Five Charged With Involuntary Manslaughter in Flint Water Crisis
The Michigan attorney general's office on June 14 charged five people, including the state's health department director, with involuntary manslaughter because they failed to alert the public and take steps to stop a Legionnaires' disease outbreak in the early days of the Flint water crisis.
Nick Lyon, director of the state's Dept. of Health and Human Services; Howard Croft, former director of the city's public works department; Stephen Busch, former director of the state's Dept. of Water Quality for District 8; Liane Shekter-Smith, former chief of the state's Office of Drinking Water; and Darnell Earley, Flint's state-appointed emergency manager, were all charged with involuntary manslaughter.
Additionally, Attorney General Bill Schuette on June 14 released an interim report on his office's investigation into the Flint water crisis that says, "A cause of the breakdown in state governmental management was a fixation, a preoccupation, with data, finances and costs, instead of placing the health, safety and welfare of citizens first."
Since beginning the investigation Schuette has filed more than 50 criminal charges against state and local officials.
According to the attorney general's office, while those charged knew of the Legionnaires' outbreak, they failed to issue a public notice and "allowed the disease to continue its spread through Flint's water system."
The outbreak occurred long before Virginia Tech engineering professor Marc Edwards and others highlighted dangerously high levels of lead in the city's drinking water supply, caused by a 2014 switch from Lake Huron water to the more corrosive Flint River.

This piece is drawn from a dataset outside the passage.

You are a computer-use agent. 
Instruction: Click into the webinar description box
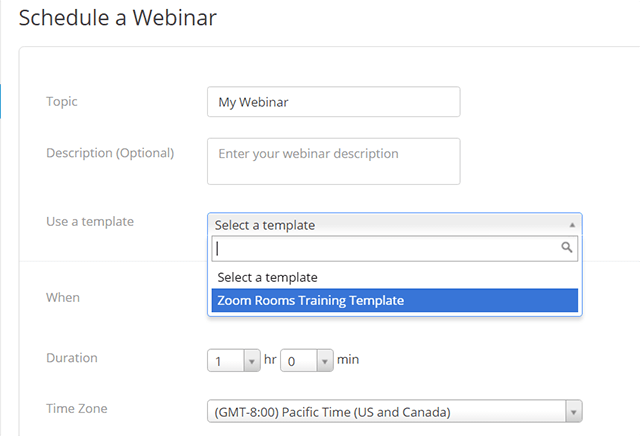(x=333, y=161)
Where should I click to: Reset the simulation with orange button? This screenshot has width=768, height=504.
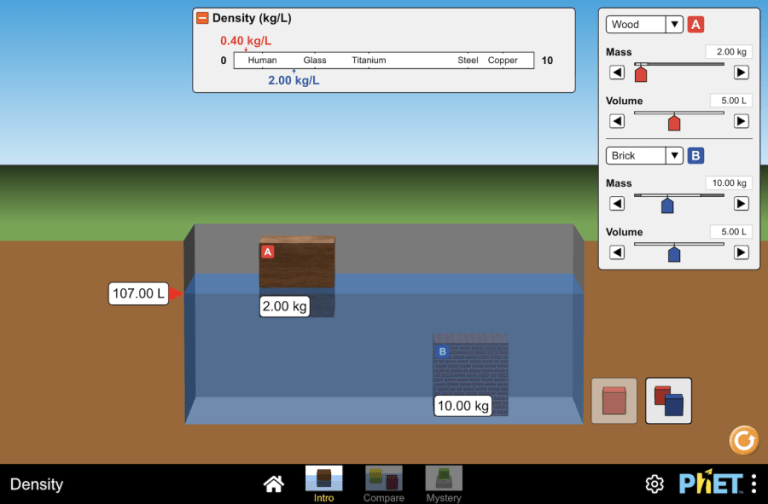(x=744, y=440)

Edwards and his team subsequently linked the Legionella outbreak to the water switch. Edwards declined to comment on Schuette's June 14 because of his involvement in the case.
Regarding the charges against former public works director Howard Croft, the attorney general's office said, "Croft had the ability to mandate changes to the treatment processes at the WTP to ensure proper disinfection was occurring, or switch back to DWSD. Mike Glasgow, former Flint Water Treatment Plant Operator, was allegedly pressured by Croft to start using the Flint Water Treatment Plant. Croft's alleged failure to treat the water properly contributed to the bacterial outbreaks found in Flint, including the legionella in the spring of 2015."
The interim report also rehashes civil charges made against water engineering companies Lockwood, Andrews & Newman (LAN) and Veolia for the "harm they caused to the health and well-being" of Flint residents.
LAN is also charged with "negligence that caused Flint's lead poisoning crisis to continue and worsen, contributing to an ongoing public nuisance."
The two companies, which were consultants to the city, have both said they had no responsibility for the decisions that led to the lead problems.